HPLC法同时测定核苷酸花粉胶囊中5种核苷酸含量

目的:建立HPLC法以测定核苷酸花粉胶囊中的5种核苷酸(胞苷酸二钠、尿苷酸二钠、鸟苷酸二钠、肌苷酸二钠、腺苷酸)。方法:以流动相作为提取溶剂对样品进行超声提取;选用Waters Atlantis T3(4.6 mm×250 mm,5 μm)色谱柱,以10 mmol·L^-1磷酸二氢钾缓冲液(以磷酸调pH 3.9)为流动相,检测波长260 nm。结果:样品中5种核苷酸成分得到很好的分离,5种核苷酸线性良好,相关系数0.999 4~0.999 7;平均回收率(n=6)为88.25%~101.3%,RSD为0.94%~4.04%;3批样品中核苷酸总量分别是293、287、289 mg·g^-1。结论:本方法操作简单快速、灵敏度高、重现性好,准确可靠,能够满足日常分析检测的需要,为核苷酸类保健食品的质量控制提供了简便方法。
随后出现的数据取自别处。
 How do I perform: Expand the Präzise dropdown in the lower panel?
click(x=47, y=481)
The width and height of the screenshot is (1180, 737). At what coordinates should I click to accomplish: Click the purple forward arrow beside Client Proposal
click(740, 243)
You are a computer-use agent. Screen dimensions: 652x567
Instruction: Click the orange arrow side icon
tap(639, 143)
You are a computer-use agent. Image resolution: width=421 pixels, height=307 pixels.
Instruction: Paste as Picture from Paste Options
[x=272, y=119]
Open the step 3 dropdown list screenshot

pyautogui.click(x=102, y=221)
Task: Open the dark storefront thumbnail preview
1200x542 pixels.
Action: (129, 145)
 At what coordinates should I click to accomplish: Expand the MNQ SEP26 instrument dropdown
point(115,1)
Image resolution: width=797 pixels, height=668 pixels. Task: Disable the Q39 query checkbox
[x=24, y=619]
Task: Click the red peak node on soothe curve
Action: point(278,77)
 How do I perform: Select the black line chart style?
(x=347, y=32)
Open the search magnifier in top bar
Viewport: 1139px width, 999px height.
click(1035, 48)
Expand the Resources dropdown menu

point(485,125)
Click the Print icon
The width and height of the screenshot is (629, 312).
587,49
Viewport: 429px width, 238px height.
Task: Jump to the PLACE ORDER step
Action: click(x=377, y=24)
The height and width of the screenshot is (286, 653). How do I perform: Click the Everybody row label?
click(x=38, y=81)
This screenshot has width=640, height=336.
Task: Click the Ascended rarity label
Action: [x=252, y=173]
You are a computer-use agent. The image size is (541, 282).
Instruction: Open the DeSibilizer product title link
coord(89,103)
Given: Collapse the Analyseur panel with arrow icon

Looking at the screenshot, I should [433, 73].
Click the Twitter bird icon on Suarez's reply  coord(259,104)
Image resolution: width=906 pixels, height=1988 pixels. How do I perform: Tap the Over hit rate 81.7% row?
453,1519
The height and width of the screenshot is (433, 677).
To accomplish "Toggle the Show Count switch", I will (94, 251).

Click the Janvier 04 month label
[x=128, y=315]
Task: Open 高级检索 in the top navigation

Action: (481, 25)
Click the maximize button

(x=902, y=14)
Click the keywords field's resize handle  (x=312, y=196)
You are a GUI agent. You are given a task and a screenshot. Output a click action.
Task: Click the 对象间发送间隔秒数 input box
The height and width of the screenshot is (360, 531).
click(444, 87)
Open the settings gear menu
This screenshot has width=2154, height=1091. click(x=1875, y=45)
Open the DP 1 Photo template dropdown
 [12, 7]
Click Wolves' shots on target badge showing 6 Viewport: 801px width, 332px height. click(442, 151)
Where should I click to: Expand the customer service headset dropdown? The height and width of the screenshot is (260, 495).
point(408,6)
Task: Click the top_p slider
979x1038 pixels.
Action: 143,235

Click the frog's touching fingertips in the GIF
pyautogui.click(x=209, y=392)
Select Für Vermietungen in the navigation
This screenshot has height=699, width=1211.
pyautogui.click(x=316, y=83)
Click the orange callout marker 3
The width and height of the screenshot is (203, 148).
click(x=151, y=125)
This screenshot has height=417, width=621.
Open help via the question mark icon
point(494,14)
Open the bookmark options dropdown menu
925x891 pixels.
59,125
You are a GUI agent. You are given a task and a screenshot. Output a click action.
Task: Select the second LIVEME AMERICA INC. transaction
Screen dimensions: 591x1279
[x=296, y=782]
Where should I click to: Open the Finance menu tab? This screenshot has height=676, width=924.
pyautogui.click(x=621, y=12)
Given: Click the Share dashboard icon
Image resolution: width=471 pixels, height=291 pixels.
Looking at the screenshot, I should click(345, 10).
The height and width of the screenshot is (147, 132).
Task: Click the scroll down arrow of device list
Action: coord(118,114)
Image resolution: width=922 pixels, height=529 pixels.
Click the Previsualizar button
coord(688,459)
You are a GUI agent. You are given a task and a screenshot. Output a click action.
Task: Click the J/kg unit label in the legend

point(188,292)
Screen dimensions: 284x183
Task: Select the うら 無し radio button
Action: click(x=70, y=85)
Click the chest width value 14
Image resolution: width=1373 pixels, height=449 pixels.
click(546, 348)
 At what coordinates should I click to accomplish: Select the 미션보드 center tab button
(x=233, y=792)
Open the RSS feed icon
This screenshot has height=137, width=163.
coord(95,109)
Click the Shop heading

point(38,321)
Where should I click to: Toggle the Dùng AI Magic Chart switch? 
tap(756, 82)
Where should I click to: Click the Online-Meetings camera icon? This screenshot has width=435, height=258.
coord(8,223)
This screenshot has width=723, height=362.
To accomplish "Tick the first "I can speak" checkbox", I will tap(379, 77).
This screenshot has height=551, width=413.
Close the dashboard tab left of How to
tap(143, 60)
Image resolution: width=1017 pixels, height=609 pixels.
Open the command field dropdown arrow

Objective:To establish an HPLC method for the determination of five kinds of nucleotides [including cytidine 5'-monophosphate disodium salt(5'-CMPNa₂),uridylic-5'-monophosphate disodium salt(5'-UMPNa₂),guanosine-5'-monophosphate disodium salt(5'-GMPNa₂),inosine 5'-monophosphate disodium salt(5'-IMPNa₂),5'-adenylic acid] in nucleotide pollen capsules.Methods:The chromatographic separation was achieved on a Waters Atlantis T3 column(4.6 mm×250 mm,5 μm),using 10 mmol·L^-1 KH₂PO₄ buffer solution(adjusted to pH 3.9 with phosphoric acid)as the mobile phase at a flow rate of 1.0 mL·min^-1,and the detection wavelength was set at 260 nm.Results:Five nucleotides were well separated within 25 minutes.The five calibration curves of nucleotides showed good linearity with correlation coefficient of 0.999 4-0.999 7.The average recovery ranges(n=6)were between 88.25% and 101.3% with RSDs of 0.94%-4.04%.In the 3 batches of samples,the total contents of nucleotides were 293 mg·g^-1,287 mg·g^-1 and 289 mg·g^-1.Conclusion:The method is simple,rapid,sensitive,reproducible,accurate and reliable,which can meet the needs of daily analytical testing,and can be applied to the quality control of five nucleotides in health products.